> Text passage

= = = =

Amelia (PG-13)

 

Biopic never veers off predetermined course.

Amelia
Hilary Swank and Richard Gere love to fly and it shows. FOX SEARCHLIGHT
 

By Connie Ogle, The Miami Herald

In an ironic twist, Mira Nair's big-hearted yet by-the-numbers biopic of Amelia Earhart never -- unlike the famous aviatrix -- takes chances.

The film, which stars Hilary Swank as the groundbreaking pilot who disappeared while attempting to become the first woman to fly around the world, is doggedly earnest in that vaguely annoying Oscar-hopeful way, with stunning cinematography of the expansive views from the seat of Earhart's Electra and all the soaring strings you can bear. But its portrayal of Earhart's drive and fearlessness never really gets to the heart of this bold, driven individual or explains why she needed so badly to break beyond Earth's boundaries.

The good news, though, is that Swank -- who earned Best Actress Oscars for her work in Boys Don't Cry and Million Dollar Baby -- is still strangely mesmerizing as Earhart, even if we never truly get under her character's skin. Swank is prettier, of course, but her resemblance to Earhart is uncanny, and she's compelling despite being forced to utter such awkward lines as ``I want to be free to be a vagabond of the air.''

The film follows Earhart's life from her first transatlantic flight (as a passenger) to her final journey (she took off from Opa-locka Airport in June of 1937). We get only snippets of her childhood, a decision that is is good and bad: No belabored traumas shape young Amelia's character, but we're thrown too abruptly into the story, which opens with Earhart's meeting publisher George Putnam (Richard Gere) in hopes of financing a flight (she also eventually marries him). Nair, who directed the gorgeous The Namesake -- a far more evocative study of human bonds and behavior -- may have figured no lengthy introduction was necessary, since the audience is most likely well versed in Earhart's history.

Gere plays Putnam as something of a hustler with class, but he's also gently vulnerable, especially in light of evidence of his wife's affair with Gene Vidal (Ewan McGregor), father of Gore. This geezer Gere is surprisingly appealing; his Putnam is a relentless public-relations machine, but he's also emotionally invested in Earhart's need to fly, no matter how much he worries when she's gone. McGregor, on the other hand, still hasn't shaken off the stiffness bestowed on him by the Dark Lord (George Lucas).

The film doesn't so much build dramatically as glide steadily toward that fateful final flight, when Earhart and navigator Fred Noonan (Christopher Eccleston) staked their lives on being able to find tiny Howland Island in the middle of the Pacific so they could refuel. We know the story's end, of course: No trace was ever found of the plane or its pilot and passenger. What we wish, though, is that Amelia had delved deeper into this remarkable woman's beginnings.

Cast: Hilary Swank, Richard Gere, Ewan McGregor, Christopher Eccleston, Joe Anderson.

Director: Mira Nair.

Screenwriters: Ronald Bass, Anna Hamilton Phelan. Based on the books ``East to the Dawn'' by Susan Butler and ``The Sound of Wings'' by Mary S. Lovell.

Producers: Lydia Dean Pilcher, Kevin Hyman, Ted Waitt.A Fox Searchlight release. Running time: 111 minutes. Some sensuality, language, thematic elements, smoking. Playing at area theaters.

= = = =

> Explore the material
• 1. In the movie review, which airport did Earhart take off from on her final journey?
• 2. Rewrite the paragraph of the movie review that begins "Gere plays Putnam" in fewer words, keeping its main facts.
• 3. Copy the movie review word for word, from "The film doesn't" to "Mary S. Lovell.".

> Dataset content
= = = =

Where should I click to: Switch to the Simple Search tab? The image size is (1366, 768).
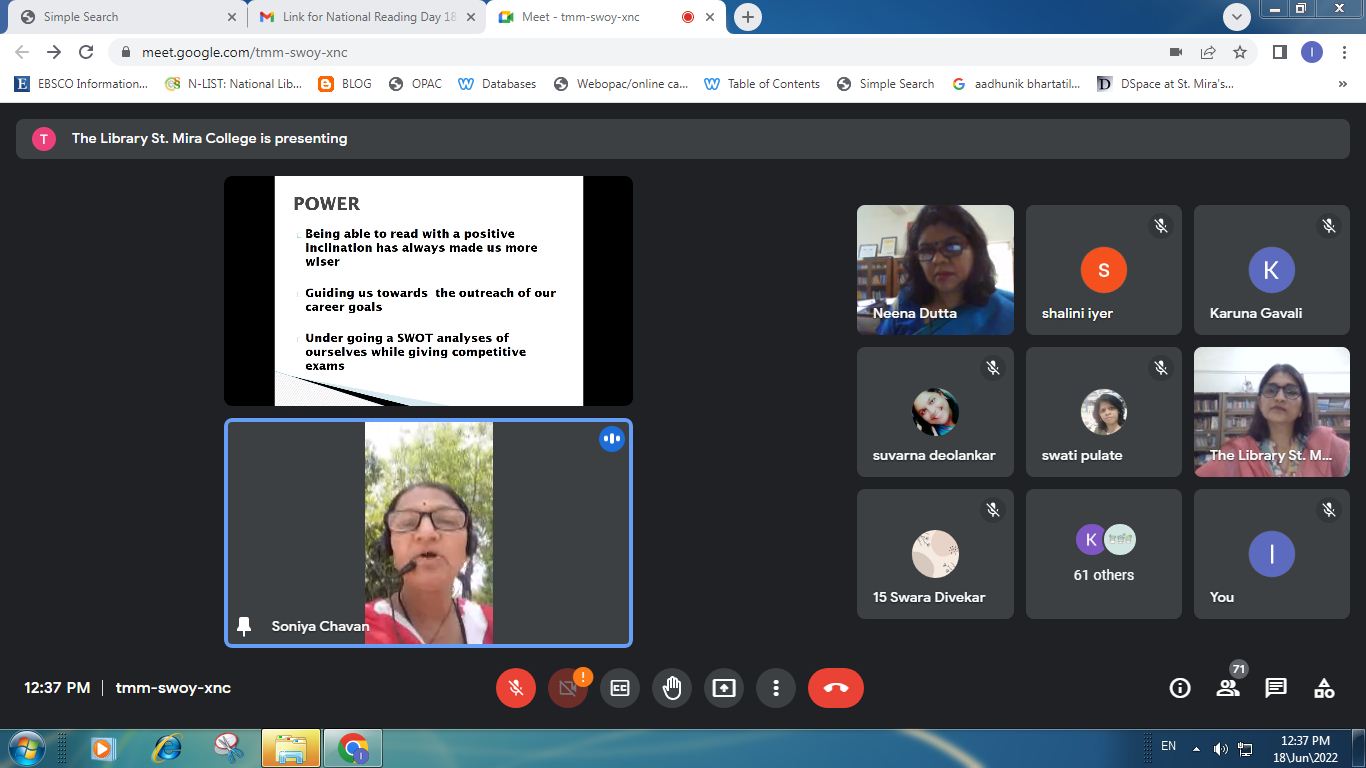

= = = =

> Solutions by task
• 1. Opa-locka Airport.

• 2. Gere plays Putnam as a classy hustler who is also gently vulnerable, especially given evidence of his wife's affair with Gene Vidal (Ewan McGregor), Gore Vidal's father. Gere is surprisingly appealing: his Putnam is a relentless public-relations machine but is also emotionally invested in Earhart's need to fly, though he worries when she's gone. McGregor, by contrast, still carries the stiffness left on him by George Lucas.

• 3.
The film doesn't so much build dramatically as glide steadily toward that fateful final flight, when Earhart and navigator Fred Noonan (Christopher Eccleston) staked their lives on being able to find tiny Howland Island in the middle of the Pacific so they could refuel. We know the story's end, of course: No trace was ever found of the plane or its pilot and passenger. What we wish, though, is that Amelia had delved deeper into this remarkable woman's beginnings.

Cast: Hilary Swank, Richard Gere, Ewan McGregor, Christopher Eccleston, Joe Anderson.

Director: Mira Nair.

Screenwriters: Ronald Bass, Anna Hamilton Phelan. Based on the books ``East to the Dawn'' by Susan Butler and ``The Sound of Wings'' by Mary S. Lovell.